▶ _Problem description_:
Give back the entries from the line containing "Identify the location of top." through the line containing "The width and height of the screenshot is (1920, 858).", with "Locate an element on the screen" replaced by "Find an element on the screen" and nothing else changed.

▶ _Provided data_:
__________
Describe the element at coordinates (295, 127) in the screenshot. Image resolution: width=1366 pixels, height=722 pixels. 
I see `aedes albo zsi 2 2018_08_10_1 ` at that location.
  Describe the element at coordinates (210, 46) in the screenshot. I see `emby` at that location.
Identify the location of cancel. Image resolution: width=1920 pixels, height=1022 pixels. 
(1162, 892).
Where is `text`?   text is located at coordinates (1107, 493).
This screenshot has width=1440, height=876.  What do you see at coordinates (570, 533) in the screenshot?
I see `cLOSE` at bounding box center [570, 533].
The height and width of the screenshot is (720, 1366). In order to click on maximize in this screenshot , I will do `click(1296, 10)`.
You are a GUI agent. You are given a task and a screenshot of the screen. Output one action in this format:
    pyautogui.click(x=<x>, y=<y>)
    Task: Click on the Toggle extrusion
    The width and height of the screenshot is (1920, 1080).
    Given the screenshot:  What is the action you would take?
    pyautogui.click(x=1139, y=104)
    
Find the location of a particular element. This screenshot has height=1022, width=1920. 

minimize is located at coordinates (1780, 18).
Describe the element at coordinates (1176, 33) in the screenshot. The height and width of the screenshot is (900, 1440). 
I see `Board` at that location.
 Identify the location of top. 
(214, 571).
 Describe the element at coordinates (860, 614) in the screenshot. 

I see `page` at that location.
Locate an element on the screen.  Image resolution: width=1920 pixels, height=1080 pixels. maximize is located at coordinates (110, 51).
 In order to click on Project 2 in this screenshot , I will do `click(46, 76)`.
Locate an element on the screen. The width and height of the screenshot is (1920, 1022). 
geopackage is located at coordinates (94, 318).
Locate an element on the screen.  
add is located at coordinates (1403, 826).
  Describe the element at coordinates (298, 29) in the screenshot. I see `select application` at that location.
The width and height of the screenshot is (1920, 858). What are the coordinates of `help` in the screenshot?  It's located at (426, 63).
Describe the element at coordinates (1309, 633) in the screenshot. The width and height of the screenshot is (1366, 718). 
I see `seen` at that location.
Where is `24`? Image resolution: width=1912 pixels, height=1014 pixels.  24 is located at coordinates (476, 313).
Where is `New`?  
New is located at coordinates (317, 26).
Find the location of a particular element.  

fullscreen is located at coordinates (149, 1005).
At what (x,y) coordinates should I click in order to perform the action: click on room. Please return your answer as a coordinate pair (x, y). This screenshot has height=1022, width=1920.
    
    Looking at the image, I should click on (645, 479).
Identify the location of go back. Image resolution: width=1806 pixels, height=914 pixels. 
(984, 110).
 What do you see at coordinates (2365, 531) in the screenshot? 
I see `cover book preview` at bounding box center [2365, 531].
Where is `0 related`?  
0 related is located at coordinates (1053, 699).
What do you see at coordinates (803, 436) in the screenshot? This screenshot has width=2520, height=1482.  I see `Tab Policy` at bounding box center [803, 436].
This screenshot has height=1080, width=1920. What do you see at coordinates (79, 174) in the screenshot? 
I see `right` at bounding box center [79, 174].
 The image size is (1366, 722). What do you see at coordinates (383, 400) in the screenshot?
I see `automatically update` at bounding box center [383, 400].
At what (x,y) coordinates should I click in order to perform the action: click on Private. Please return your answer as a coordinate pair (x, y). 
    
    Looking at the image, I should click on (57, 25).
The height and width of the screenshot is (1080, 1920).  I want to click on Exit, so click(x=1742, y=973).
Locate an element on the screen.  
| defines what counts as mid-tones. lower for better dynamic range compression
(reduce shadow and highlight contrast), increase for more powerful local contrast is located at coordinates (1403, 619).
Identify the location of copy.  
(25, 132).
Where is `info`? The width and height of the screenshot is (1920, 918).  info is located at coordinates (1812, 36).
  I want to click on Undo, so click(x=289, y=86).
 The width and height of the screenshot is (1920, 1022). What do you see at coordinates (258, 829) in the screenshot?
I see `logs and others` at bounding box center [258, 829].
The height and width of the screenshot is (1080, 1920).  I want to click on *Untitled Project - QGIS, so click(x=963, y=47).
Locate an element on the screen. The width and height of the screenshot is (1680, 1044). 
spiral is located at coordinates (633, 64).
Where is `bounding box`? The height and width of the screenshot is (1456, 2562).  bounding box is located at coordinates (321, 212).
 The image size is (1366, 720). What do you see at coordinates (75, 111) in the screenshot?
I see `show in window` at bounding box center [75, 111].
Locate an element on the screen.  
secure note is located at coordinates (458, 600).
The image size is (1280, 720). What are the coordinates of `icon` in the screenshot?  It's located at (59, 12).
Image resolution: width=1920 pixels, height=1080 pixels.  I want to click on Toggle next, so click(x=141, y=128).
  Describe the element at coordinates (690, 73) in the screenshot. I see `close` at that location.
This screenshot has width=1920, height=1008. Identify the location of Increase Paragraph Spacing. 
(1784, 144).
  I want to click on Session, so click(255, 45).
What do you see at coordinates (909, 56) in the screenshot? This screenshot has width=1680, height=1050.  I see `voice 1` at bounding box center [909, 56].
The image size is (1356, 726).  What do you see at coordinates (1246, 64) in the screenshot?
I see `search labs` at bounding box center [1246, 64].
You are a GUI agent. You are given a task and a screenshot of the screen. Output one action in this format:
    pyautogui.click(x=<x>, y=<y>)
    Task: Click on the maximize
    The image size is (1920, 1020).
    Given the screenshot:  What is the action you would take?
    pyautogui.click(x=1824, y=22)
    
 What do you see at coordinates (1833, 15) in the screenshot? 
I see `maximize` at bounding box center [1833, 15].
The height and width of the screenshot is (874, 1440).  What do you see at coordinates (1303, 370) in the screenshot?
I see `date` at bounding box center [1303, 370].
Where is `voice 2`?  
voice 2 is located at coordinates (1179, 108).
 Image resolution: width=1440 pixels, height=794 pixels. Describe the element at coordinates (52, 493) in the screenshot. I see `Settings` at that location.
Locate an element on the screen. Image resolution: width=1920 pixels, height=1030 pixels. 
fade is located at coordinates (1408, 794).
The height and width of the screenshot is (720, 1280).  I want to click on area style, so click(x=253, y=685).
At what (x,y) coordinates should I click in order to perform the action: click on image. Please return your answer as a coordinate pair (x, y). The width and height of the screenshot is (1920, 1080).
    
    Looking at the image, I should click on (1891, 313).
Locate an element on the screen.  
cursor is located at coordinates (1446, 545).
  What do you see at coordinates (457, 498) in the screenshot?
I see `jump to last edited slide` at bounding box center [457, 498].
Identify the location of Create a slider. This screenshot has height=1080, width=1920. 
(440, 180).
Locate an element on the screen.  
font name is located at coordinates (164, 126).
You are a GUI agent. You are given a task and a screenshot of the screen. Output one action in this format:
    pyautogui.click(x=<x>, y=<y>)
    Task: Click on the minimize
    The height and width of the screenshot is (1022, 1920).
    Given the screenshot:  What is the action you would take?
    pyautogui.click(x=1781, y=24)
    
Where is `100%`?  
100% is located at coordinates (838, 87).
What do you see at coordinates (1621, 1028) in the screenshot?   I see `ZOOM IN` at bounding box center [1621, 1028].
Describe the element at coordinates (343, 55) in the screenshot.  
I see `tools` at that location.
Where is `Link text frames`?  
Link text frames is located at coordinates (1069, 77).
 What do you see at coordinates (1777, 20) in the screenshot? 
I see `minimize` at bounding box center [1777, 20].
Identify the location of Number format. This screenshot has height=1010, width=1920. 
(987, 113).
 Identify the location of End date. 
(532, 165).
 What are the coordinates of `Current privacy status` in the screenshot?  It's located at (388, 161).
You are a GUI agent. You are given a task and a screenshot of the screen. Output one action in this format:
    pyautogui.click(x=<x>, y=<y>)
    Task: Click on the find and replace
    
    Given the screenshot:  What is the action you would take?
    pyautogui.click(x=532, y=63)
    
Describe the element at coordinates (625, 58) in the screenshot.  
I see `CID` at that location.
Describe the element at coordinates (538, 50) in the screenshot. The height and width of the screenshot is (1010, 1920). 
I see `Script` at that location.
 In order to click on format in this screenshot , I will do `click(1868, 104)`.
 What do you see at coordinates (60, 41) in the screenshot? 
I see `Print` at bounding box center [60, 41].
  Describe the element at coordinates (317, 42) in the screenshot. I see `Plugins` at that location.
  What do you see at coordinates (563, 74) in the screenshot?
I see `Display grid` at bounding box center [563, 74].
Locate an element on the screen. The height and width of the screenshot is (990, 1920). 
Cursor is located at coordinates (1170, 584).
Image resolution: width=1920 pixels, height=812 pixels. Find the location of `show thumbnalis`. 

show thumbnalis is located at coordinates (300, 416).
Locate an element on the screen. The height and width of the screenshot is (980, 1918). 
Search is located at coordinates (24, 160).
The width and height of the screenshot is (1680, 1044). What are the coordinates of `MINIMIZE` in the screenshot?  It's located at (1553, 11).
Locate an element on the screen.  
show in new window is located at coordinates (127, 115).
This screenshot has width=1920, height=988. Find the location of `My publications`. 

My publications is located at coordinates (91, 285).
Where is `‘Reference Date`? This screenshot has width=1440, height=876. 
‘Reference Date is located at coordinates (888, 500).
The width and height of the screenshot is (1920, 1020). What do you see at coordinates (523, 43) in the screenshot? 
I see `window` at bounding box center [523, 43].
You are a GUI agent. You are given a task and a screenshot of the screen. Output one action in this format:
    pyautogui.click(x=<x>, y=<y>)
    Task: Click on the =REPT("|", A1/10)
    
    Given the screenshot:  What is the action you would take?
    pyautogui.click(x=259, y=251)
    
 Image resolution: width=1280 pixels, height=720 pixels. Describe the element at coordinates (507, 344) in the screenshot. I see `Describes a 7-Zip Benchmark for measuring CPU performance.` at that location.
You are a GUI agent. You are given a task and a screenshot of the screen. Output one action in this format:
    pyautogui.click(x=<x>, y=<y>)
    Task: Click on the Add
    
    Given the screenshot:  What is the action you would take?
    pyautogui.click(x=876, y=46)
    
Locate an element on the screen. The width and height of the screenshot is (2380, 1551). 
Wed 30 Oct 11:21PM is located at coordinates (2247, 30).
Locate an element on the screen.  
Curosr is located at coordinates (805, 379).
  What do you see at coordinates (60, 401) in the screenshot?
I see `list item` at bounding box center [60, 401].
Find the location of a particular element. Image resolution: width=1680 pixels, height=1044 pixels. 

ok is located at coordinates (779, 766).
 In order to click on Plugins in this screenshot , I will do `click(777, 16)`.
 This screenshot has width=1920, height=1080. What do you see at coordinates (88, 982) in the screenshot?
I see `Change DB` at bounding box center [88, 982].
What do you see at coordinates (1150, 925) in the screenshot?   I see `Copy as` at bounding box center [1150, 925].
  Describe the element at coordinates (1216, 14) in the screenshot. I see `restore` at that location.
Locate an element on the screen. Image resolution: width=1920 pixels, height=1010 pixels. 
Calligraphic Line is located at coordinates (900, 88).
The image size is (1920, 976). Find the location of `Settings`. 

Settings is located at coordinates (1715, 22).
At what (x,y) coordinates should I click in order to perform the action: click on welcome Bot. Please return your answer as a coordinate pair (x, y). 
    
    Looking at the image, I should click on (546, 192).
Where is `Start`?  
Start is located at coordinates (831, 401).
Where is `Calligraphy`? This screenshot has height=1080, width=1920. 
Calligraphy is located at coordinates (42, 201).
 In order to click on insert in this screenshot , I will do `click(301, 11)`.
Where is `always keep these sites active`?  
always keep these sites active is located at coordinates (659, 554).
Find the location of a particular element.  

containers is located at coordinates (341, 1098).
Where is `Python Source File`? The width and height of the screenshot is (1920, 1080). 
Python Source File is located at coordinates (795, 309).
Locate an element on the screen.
__________
▶ _Solution for this exercise_:
 Identify the location of top. 
(214, 571).
 Describe the element at coordinates (860, 614) in the screenshot. 

I see `page` at that location.
Find an element on the screen.  Image resolution: width=1920 pixels, height=1080 pixels. maximize is located at coordinates (110, 51).
 In order to click on Project 2 in this screenshot , I will do `click(46, 76)`.
Find an element on the screen. The width and height of the screenshot is (1920, 1022). 
geopackage is located at coordinates (94, 318).
Find an element on the screen.  
add is located at coordinates (1403, 826).
  Describe the element at coordinates (298, 29) in the screenshot. I see `select application` at that location.
The width and height of the screenshot is (1920, 858). What are the coordinates of `help` in the screenshot?  It's located at (426, 63).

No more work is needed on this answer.